質疑応答では、厳しい質問が相次いだ。米投資会社 サードポイントのエンタテインメント部門の分社化提案についてどう対応するのか?という問いに「正確にはエンタテインメント部門の株式、15~20%をIPOすべきとの提案。エンタテインメントもソニーの重要な中核事業であり、取締役会で議論を行った上で回答を行う」(平井氏)とした。
また、役員の責任の取り方が甘いのではないか?という問いには「エレクトロニクス事業の黒字化未達成により、役員は例外なくボーナスの全額返上を行った。ベースのサラリーもカットしたように、トップマネジメントが見える形で責任を取っていくようにした」と話した。

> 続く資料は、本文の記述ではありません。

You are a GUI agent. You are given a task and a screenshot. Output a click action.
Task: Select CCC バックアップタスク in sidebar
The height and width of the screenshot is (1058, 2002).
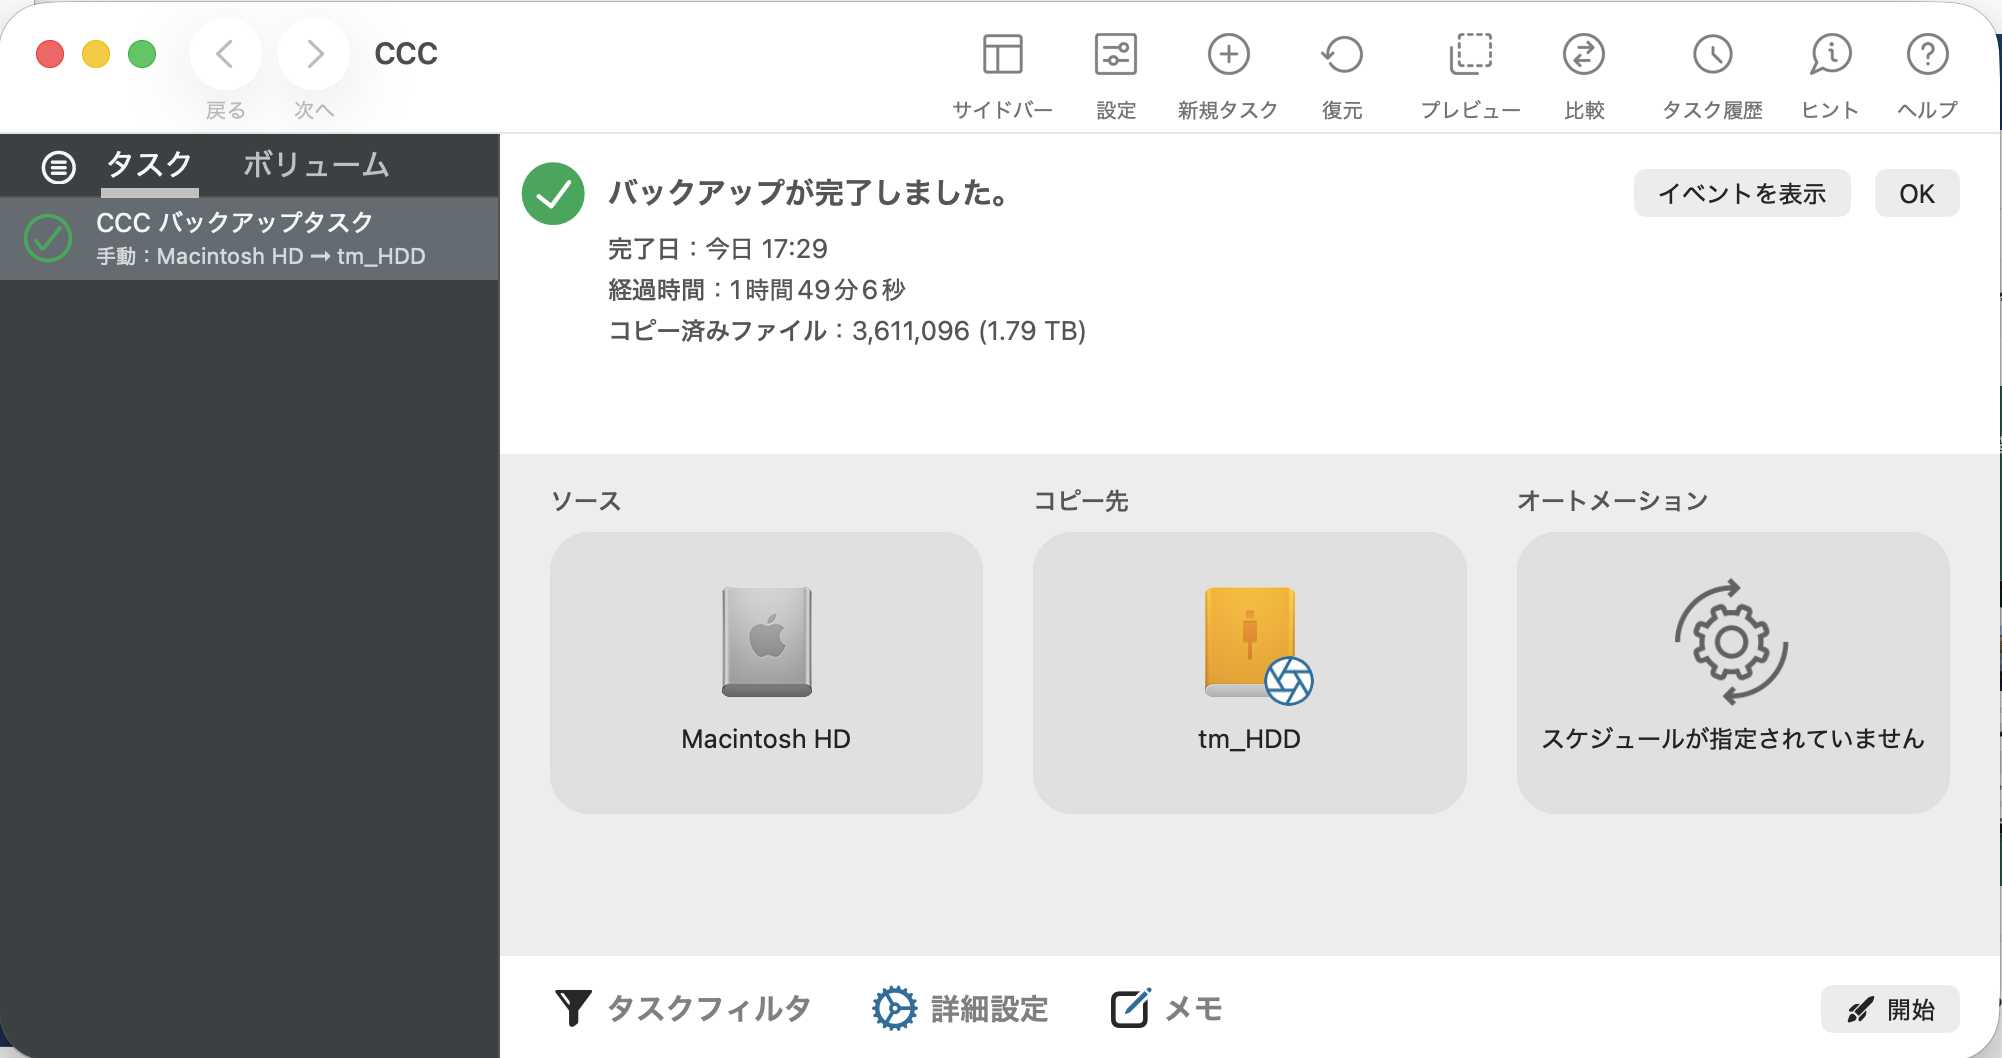pyautogui.click(x=250, y=238)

ゲーム事業について、2014年度目標で営業利益率を2%と下方修正したことについて「PlayStation Vitaの立ち上がりが想定を下回ったことによる販促費のかさみに加え、PS4を垂直立ち上げで推進していくため、コストがかさむ」と言い、コンソールゲーム機市場の縮小についても「モバイルとの連携などのハブとして存在意義がある」とし、PS4事業への意欲を垣間見せた。
また、"イノベーティブな商品"はコア事業から出てくるのか?という質問には「その可能性が高いと思う。ただ、それ以外の領域と重なるからといって、そのプロジェクトを止めるということはしない」と述べた。
最後に、6月26日に正式就任予定の社外取締役人事については「マクドナルドの原田社長は、お客様との関わり合いやブランド管理について知見を持っている。伊藤 穣一 MITメディアラボ所長については、世界中のイノベイティブなものとの関わり合いから、エレクトロニクスの飛躍に貢献してもらえる」と語った。